Obediencia y humildad
Durante el encuentro, el papa emérito reiteró “su reverencia y obediencia” a Francisco, quien a su vez le manifestó “el agradecimiento propio y de toda la Iglesia por el ministerio desarrollado por Benedicto XVI durante su pontificado”, informó el vocero papal.
Francisco le regaló a su predecesor un ícono de la “Virgen de la humildad”, que escogió “pensando en él y en todos los ejemplos de humildad que ha dado durante su pontificado”, explicó el portavoz del vaticano Federico Lombardi.
Discreto encuentro
Los dos almorzaron juntos en un clima discreto y estuvieron acompañados por los dos secretarios.

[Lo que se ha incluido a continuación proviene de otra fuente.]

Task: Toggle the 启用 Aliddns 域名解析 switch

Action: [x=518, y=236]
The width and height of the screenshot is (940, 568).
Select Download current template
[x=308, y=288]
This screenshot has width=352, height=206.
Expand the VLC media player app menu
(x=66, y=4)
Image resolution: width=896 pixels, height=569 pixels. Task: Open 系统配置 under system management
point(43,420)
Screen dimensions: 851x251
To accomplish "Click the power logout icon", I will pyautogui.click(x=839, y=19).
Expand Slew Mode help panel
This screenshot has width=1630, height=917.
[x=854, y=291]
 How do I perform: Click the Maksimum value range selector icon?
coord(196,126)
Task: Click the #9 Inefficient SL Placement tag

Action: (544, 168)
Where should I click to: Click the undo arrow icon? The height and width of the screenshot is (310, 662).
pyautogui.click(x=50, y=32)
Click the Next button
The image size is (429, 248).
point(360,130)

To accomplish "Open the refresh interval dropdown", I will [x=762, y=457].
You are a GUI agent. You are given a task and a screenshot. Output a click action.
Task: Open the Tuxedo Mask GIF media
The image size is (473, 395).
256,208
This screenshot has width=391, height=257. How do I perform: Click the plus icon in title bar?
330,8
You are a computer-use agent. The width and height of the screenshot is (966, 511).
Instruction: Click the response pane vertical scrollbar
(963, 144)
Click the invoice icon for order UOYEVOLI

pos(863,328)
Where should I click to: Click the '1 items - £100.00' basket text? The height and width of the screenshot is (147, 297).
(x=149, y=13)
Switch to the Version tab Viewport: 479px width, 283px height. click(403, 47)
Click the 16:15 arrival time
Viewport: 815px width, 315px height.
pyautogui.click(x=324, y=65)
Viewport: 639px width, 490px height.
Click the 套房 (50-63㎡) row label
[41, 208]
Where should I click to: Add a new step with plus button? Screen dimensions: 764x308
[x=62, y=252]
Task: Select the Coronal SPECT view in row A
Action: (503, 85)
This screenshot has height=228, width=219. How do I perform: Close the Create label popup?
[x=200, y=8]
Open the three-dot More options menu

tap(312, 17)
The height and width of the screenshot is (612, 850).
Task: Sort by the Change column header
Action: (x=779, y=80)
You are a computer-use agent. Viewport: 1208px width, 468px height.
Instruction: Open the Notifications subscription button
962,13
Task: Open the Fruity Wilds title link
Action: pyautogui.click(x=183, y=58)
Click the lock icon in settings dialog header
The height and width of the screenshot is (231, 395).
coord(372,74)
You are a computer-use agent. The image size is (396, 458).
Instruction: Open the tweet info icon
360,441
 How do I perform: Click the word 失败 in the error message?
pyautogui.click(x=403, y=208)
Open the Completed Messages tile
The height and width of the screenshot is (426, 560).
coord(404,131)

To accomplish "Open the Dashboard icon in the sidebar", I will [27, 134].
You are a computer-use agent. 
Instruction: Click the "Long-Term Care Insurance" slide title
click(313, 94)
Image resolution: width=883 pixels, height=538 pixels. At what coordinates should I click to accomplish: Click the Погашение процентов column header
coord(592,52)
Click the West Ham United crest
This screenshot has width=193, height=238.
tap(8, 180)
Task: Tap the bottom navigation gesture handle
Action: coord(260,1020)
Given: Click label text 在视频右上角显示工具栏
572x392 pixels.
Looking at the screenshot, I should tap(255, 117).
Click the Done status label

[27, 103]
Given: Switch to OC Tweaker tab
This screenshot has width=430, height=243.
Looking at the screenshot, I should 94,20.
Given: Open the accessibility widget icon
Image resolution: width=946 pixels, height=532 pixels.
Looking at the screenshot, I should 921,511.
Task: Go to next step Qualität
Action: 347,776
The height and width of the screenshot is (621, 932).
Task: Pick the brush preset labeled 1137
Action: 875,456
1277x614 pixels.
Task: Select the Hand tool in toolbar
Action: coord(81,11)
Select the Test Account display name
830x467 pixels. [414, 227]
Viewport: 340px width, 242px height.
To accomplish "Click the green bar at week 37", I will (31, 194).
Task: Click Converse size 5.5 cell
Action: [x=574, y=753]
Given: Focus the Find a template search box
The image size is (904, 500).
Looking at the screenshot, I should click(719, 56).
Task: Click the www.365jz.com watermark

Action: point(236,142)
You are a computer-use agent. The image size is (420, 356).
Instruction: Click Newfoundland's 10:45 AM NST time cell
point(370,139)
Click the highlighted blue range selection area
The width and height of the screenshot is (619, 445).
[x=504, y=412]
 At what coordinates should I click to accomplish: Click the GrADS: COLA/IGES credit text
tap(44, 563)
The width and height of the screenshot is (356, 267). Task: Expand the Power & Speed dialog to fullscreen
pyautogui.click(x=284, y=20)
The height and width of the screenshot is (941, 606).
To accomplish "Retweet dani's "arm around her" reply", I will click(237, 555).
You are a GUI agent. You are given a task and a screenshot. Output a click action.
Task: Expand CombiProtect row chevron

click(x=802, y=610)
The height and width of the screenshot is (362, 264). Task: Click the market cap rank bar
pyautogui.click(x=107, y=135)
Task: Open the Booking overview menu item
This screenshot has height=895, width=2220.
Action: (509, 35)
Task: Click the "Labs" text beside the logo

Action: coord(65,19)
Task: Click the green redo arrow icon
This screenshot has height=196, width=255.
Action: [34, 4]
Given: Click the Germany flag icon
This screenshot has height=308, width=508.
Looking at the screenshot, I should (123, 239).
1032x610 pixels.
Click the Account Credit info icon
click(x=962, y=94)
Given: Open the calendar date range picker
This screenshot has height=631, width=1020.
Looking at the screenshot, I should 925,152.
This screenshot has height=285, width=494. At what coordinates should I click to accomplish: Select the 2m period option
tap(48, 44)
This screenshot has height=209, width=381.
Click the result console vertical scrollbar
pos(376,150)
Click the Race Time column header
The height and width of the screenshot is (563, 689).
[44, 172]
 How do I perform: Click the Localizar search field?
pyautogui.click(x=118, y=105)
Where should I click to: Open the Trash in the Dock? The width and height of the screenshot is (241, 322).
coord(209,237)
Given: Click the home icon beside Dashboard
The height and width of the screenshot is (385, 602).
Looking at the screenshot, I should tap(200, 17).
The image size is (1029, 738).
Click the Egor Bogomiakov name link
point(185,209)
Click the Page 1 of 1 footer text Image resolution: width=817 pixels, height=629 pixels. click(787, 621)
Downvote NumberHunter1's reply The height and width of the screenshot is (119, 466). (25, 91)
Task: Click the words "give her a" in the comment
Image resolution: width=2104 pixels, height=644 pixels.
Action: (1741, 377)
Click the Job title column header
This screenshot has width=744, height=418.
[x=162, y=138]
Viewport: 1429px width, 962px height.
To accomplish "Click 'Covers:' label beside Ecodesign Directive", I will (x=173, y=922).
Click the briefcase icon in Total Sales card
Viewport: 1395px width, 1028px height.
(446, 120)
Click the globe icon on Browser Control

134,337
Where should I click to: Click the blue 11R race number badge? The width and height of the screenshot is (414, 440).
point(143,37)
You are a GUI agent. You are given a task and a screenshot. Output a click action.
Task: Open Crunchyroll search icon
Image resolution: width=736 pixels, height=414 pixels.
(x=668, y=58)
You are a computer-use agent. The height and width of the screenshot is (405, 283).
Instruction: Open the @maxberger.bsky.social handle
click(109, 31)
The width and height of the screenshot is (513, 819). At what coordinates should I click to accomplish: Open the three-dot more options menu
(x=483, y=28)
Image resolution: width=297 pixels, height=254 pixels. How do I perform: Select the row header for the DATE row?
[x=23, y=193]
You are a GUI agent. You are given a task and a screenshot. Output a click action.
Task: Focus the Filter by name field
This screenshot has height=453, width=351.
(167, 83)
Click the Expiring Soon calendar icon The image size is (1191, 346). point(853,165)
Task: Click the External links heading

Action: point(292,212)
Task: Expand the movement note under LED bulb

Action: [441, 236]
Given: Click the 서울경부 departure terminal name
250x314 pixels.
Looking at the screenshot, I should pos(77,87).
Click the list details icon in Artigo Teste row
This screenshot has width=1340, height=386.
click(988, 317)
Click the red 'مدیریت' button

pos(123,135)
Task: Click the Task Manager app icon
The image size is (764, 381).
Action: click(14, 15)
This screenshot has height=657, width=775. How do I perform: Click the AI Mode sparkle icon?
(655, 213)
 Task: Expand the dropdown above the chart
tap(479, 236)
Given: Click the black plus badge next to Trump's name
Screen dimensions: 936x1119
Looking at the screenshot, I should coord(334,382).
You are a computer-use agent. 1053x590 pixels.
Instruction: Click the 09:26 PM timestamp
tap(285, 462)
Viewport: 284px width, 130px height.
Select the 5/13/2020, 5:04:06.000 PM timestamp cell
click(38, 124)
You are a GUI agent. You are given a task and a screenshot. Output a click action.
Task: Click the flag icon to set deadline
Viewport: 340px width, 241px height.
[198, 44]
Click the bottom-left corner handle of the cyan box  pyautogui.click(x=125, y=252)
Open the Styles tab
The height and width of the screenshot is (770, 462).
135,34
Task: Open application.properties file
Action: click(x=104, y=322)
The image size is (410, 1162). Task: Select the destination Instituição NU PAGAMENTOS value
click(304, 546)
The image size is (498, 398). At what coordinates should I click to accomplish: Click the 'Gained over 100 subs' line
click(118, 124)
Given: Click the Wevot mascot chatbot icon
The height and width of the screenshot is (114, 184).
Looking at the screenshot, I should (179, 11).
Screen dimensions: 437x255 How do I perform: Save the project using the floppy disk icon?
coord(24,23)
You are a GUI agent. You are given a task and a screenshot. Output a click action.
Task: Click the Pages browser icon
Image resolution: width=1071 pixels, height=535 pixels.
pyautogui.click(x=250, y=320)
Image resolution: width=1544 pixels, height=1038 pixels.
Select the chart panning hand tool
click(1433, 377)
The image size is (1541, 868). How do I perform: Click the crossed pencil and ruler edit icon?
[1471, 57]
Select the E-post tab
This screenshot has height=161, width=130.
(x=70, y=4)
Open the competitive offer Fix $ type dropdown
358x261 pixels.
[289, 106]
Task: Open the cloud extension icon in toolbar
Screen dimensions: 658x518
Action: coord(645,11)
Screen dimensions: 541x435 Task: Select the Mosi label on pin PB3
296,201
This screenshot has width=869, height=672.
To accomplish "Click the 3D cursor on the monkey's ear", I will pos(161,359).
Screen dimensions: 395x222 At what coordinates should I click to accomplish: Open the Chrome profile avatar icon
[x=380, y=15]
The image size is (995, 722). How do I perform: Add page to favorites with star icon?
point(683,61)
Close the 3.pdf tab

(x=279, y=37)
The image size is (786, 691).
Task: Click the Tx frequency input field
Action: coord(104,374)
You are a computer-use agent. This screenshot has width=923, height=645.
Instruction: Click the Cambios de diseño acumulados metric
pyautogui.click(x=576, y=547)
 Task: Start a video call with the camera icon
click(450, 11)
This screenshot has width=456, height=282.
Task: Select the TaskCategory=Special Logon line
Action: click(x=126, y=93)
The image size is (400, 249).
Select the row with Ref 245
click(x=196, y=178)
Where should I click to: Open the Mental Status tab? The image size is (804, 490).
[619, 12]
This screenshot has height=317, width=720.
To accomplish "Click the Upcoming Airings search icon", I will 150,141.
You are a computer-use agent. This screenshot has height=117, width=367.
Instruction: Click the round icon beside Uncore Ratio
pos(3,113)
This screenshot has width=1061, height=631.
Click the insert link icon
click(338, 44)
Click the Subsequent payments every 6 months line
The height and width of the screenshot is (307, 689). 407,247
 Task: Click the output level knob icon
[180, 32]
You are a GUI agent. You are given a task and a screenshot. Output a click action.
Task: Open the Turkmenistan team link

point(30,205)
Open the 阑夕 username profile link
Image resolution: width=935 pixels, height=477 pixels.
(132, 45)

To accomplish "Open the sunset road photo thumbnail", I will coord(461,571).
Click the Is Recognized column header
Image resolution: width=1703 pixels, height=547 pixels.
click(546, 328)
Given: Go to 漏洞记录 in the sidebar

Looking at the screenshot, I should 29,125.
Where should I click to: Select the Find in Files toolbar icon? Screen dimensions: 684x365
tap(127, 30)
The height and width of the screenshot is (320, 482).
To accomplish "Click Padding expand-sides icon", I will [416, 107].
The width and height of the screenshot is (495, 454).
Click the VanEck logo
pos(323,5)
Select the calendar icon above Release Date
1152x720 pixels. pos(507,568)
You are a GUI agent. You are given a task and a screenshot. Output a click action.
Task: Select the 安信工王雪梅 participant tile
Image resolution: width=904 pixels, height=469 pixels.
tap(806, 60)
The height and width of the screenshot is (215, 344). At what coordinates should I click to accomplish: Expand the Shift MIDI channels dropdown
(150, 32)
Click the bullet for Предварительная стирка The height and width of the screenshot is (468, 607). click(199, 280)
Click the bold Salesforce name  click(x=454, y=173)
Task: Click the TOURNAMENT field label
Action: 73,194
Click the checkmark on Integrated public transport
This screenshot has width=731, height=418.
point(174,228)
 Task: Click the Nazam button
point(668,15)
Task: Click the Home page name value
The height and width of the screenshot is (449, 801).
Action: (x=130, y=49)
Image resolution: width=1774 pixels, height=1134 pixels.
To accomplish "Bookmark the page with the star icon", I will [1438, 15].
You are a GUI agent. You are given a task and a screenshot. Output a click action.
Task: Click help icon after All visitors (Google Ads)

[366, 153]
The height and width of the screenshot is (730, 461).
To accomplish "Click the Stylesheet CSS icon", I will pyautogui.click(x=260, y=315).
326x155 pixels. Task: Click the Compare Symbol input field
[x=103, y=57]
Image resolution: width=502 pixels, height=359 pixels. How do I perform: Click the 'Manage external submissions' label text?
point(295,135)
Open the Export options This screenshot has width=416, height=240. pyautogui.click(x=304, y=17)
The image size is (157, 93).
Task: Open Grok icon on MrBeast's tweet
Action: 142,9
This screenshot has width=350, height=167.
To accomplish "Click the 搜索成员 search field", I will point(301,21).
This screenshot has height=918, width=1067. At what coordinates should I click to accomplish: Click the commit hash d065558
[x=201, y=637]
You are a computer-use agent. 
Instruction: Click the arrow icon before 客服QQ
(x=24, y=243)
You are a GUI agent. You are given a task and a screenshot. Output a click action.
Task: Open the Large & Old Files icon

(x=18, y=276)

En total, Francisco permaneció casi tres horas en Castelgandolfo, tras lo cual regresó en helicóptero al Vaticano.
Los asuntos que los dos pontífices examinaron durante la reunión a solas serán secretos, aunque son muchos los argumentos que los dos papas que han liderado una Iglesia con 1.200 millones de creyentes tienen por abordar.
Entre ellos, el deseo de impulsar una “nueva evangelización” que revitalice a una Iglesia, las persecuciones contra los cristianos en varias partes del mundo, la reforma de la Curia, la fuga de documentos confidenciales del Papa, el llamado escándalo “Vatileaks”, pudieron haber sido temas abordados durante el encuentro.
Vatileaks
El Papa emérito hizo llegar ya a su sucesor el informe ultrasecreto que ordenó elaborar a tres ancianos e intachables cardenales sobre el caso, según informó el portavoz del Vaticano, padre Federico Lombardi.
Otro tema clave es el problema de los abusos sexuales dentro de la Iglesia. Los esfuerzos por sacar los casos a la luz, los encuentros con las víctimas, las peticiones de perdón y la orden de denunciarlos ante la justicia ordinaria fue la línea de conducta de Benedicto XVI que seguramente será respetada por el nuevo Papa.